After the immediate relief and disappointment felt variously by politicians, individuals and businesses following the clear majority against Scottish Independence, the scale and pace of change that will result — for the whole of the UK — is now starting to emerge in the broader context of a significant possibility that the next UK Government will hold a referendum on whether the country should leave the EU.

There are a range of potentially significant impacts for business even though many of the immediate questions which would have arisen in the event of a "Yes" vote may have receded.

However, the implications of the Scottish Referendum and the political response to it are uncertain and complex.  The Prime Minister's response has opened up broader issues about the governance of the UK, with the prospect of greater fragmentation and divergence of policy-making and regulation.  

It is too early to know what measures may have a direct impact on businesses, but what is clear is that, coupled with proposals for further devolution outside Scotland, there is a real prospect of increasing divergence of policy and regulation across parts of the UK. That will present challenges for businesses in assessing impacts, engaging effectively with a growing number of policy-makers and stakeholders and ensuring on-going compliance.
In the immediate term,  it will be vital for businesses to engage effectively in a policy-making process that is undoubtedly challenging in terms of timescales, uncertainties and political tensions.

What we are doing to help you

We have established a Constitution Taskforce, comprising specialists from our Global Policy Advocacy, Public Law and Financial Institutions, Commercial Regulatory, Tax and Employment practices.

The Taskforce will be actively analysing developments and will keep you updated on emerging issues. We will be planning a series of events and publications over the coming months.

Pre-Election Timetable

A range of conflicting proposals and views are now being voiced, and it falls to the newly-instituted Scotland Devolution Commission, led by Lord Smith of Kelvin to try to reconcile those proposals into a political consensus for Scottish devolution. 

Whilst the precise timetable for the broader change is currently unknown we do have a clear idea of what is planned in the run up to the next election.

Click here to view the table.

The Smith Commission has been charged with developing proposals in three main areas: welfare, taxation and spending.

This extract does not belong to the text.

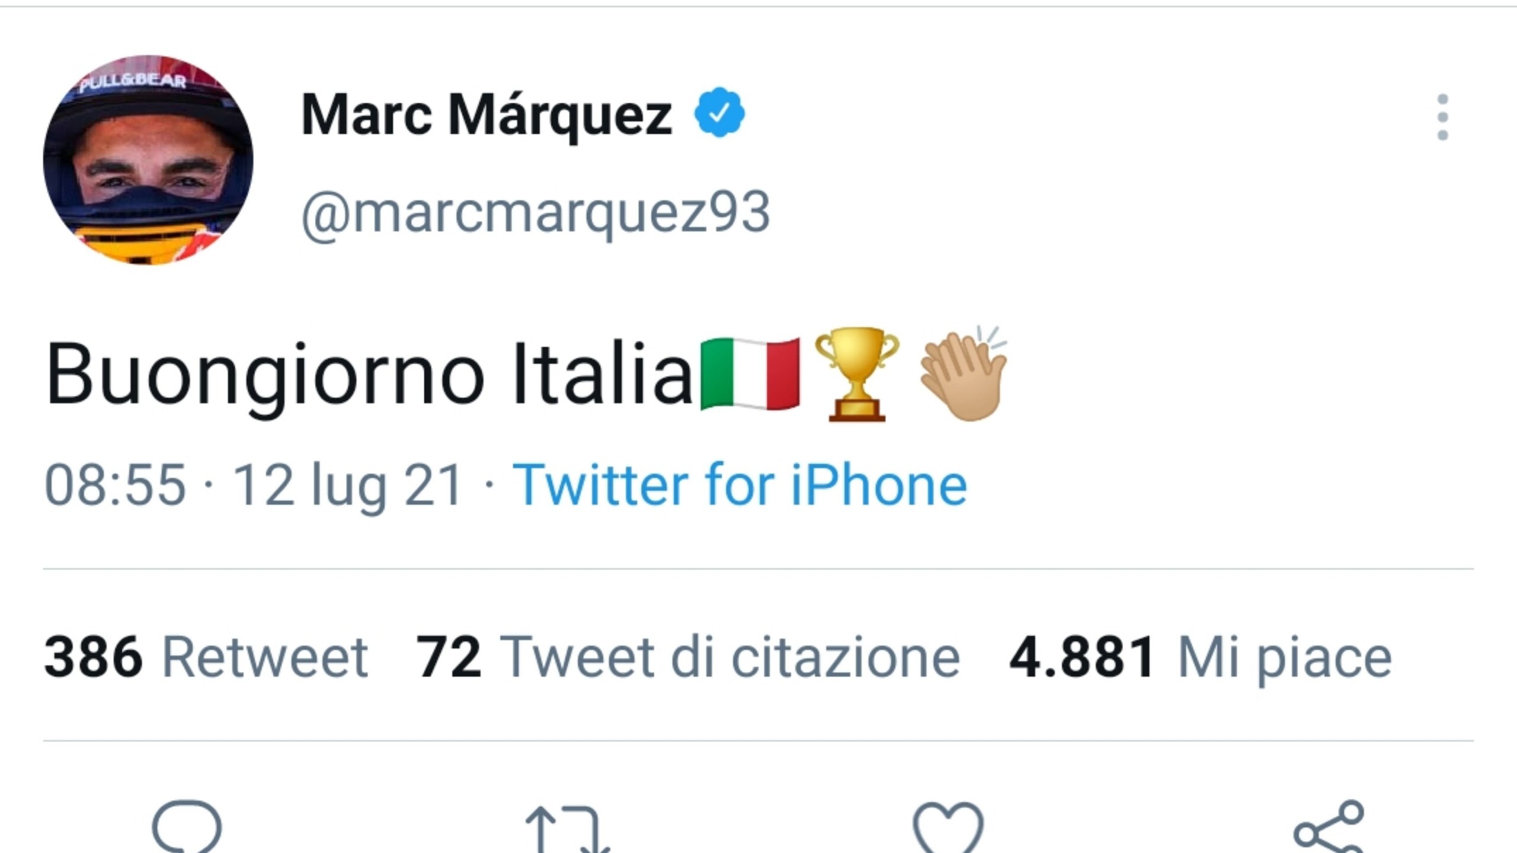
Task: View the 4.881 Mi piace list
Action: tap(1200, 656)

Although Gordon Brown's last-minute interventions revealed a wider-ranging twelve-point plan for further devolution, it is unclear how wide the Commission's remit – or the eventual agreement – will be. 

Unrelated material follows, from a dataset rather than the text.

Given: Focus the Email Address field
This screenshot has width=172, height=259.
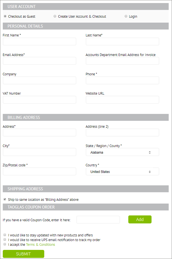Looking at the screenshot, I should click(x=39, y=61).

At the same time, William Hague is chairing a Cabinet Committee to develop proposals for wider change to the UK's constitutional settlement, in particular to address the so-called West Lothian Question; that is that Scottish MPs sitting in the House of Commons are able to vote on legislation covering policy areas wholly devolved to the Scottish Parliament and therefore not relating to their constituents. It seems likely now that progress on this issue will not be a condition of further Scottish devolution, and the timetable is not yet determined.

Tax changes 

The Scottish Parliament already has – but has never used – limited income tax-raising powers (it can set a different basic rate of income tax from the rest of the UK by up to 3%). Further devolution of tax-raising is already provided for, allowing the Scottish Government to vary the basic and additional rates of tax by up to 10%, plus or minus, provided the rates of basic and higher rate tax rise and fall relative to one another at a constant differential. There is also a mechanism for determining who is a Scottish taxpayer. As such, devolution of tax powers is already in place and ready to be brought into force. From April 2015 there will be a new Land and Buildings Transaction Tax which will be collected by the Scottish government and will replace SDLT in Scotland. This will apply to all real estate transactions in Scotland.

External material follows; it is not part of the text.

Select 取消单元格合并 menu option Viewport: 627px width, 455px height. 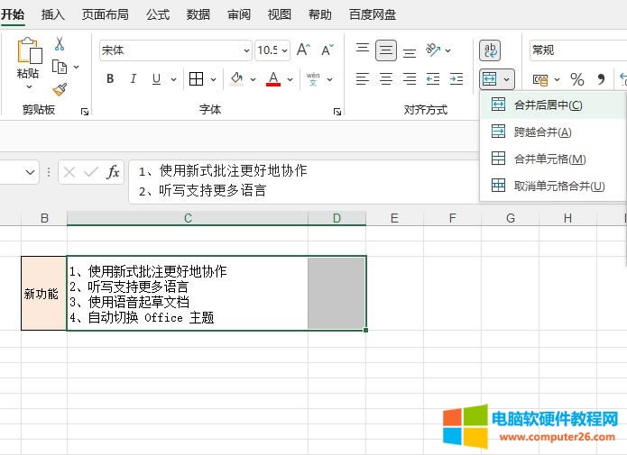point(558,187)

It is unclear whether proposals will emerge to go further than this, either in respect of income tax (for example, giving powers to determine personal relief) or on other taxes, such as VAT or corporation tax, or to establish a different rate of VAT in Scotland from the rest of the UK (which would be illegal under EU law as it currently stands). It is also uncertain as to whether there will be any devolution of oil and gas revenue raising powers. Of the other taxes - such as Climate Change Levy and fuel, vehicle and other excise duties including Air Passenger Duty – there has only been a proposal to devolve Air Passenger Duty so far. With no direct connection at present between Scottish Government spending budgets and Scottish tax revenues, it must be on the cards that Westminster will at least consider seeking to establish a closer connection between the two, which raises interesting questions about what that closer connection ought to be.